» **Exercise passage**:
★ ★ ★ ★
In the Pope's address Saturday to the delegation of professors and students, which was led by the institute's grand chancellor, Cardinal Zenon Grocholewski, the Pontiff wished to show "living appreciation" for the institute’s "precious and fruitful cultural, literary, and academic activity."
The institute, the Pontiff noted, has as its principal objective "the study of the vestiges of ecclesial life throughout the centuries," and offers the opportunity of penetrating into the complex reality of the Church of the first centuries, "to understand the past, making it present to the men of today."
In describing the Church’s history, the Holy Father said, "the patient research of archaeology cannot prescind from also studying supernatural realities, without, however, abandoning the rigorous analysis of archaeological discoveries."
"A complete vision of the reality of a Christian community, whether ancient or recent" is not possible if it does not take account of the fact that "the Church is composed of a human and a divine element," continued Benedict XVI.
★ ★ ★ ★
» **Supplied material**:

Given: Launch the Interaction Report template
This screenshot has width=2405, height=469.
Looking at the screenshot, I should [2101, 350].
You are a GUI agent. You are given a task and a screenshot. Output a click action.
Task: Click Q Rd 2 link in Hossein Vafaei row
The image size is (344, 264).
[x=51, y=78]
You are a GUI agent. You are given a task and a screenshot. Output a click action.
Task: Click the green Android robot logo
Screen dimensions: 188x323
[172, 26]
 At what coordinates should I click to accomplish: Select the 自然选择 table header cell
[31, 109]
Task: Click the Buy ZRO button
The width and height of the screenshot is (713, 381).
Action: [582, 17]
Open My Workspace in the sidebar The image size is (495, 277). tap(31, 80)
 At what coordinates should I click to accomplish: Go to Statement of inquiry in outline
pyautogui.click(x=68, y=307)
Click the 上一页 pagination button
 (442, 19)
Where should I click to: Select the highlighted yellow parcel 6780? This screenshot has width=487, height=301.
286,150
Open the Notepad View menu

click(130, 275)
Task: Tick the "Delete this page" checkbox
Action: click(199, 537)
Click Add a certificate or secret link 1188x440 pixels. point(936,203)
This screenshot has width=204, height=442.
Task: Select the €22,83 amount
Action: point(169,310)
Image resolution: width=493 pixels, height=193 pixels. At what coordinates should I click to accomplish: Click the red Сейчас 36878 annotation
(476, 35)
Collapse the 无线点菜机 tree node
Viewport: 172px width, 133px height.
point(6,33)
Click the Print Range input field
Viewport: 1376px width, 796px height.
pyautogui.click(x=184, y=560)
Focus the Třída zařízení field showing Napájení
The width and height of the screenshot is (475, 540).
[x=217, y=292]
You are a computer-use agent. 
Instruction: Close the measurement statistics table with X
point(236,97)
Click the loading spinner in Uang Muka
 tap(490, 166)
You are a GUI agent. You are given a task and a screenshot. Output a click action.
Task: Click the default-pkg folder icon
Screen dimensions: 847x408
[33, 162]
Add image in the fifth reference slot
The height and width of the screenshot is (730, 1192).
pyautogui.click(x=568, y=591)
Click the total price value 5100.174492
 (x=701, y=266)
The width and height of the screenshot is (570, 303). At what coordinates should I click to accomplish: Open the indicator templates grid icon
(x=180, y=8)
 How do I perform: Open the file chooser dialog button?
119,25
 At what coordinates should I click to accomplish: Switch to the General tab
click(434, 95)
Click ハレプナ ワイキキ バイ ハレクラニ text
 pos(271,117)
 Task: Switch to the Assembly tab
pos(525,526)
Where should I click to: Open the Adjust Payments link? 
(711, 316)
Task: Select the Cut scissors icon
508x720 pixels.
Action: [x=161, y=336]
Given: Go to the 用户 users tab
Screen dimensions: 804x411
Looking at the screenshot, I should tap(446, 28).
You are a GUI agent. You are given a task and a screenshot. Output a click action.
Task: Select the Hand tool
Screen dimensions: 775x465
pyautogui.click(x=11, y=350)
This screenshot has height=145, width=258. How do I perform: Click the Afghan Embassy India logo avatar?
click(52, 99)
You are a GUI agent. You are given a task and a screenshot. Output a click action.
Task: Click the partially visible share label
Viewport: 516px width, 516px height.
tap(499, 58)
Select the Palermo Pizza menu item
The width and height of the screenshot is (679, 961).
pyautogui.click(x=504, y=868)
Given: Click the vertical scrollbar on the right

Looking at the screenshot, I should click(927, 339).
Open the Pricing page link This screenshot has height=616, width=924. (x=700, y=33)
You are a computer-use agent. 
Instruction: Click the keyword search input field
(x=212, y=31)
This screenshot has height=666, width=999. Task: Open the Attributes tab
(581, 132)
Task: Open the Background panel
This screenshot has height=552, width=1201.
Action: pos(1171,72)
★ ★ ★ ★
» **Task goal**: Could you reproduce the passage about the Pope's address to the institute word for word, between "In describing the" and "continued Benedict XVI.", inclusive?

» **Exercise output**:
In describing the Church’s history, the Holy Father said, "the patient research of archaeology cannot prescind from also studying supernatural realities, without, however, abandoning the rigorous analysis of archaeological discoveries."
"A complete vision of the reality of a Christian community, whether ancient or recent" is not possible if it does not take account of the fact that "the Church is composed of a human and a divine element," continued Benedict XVI.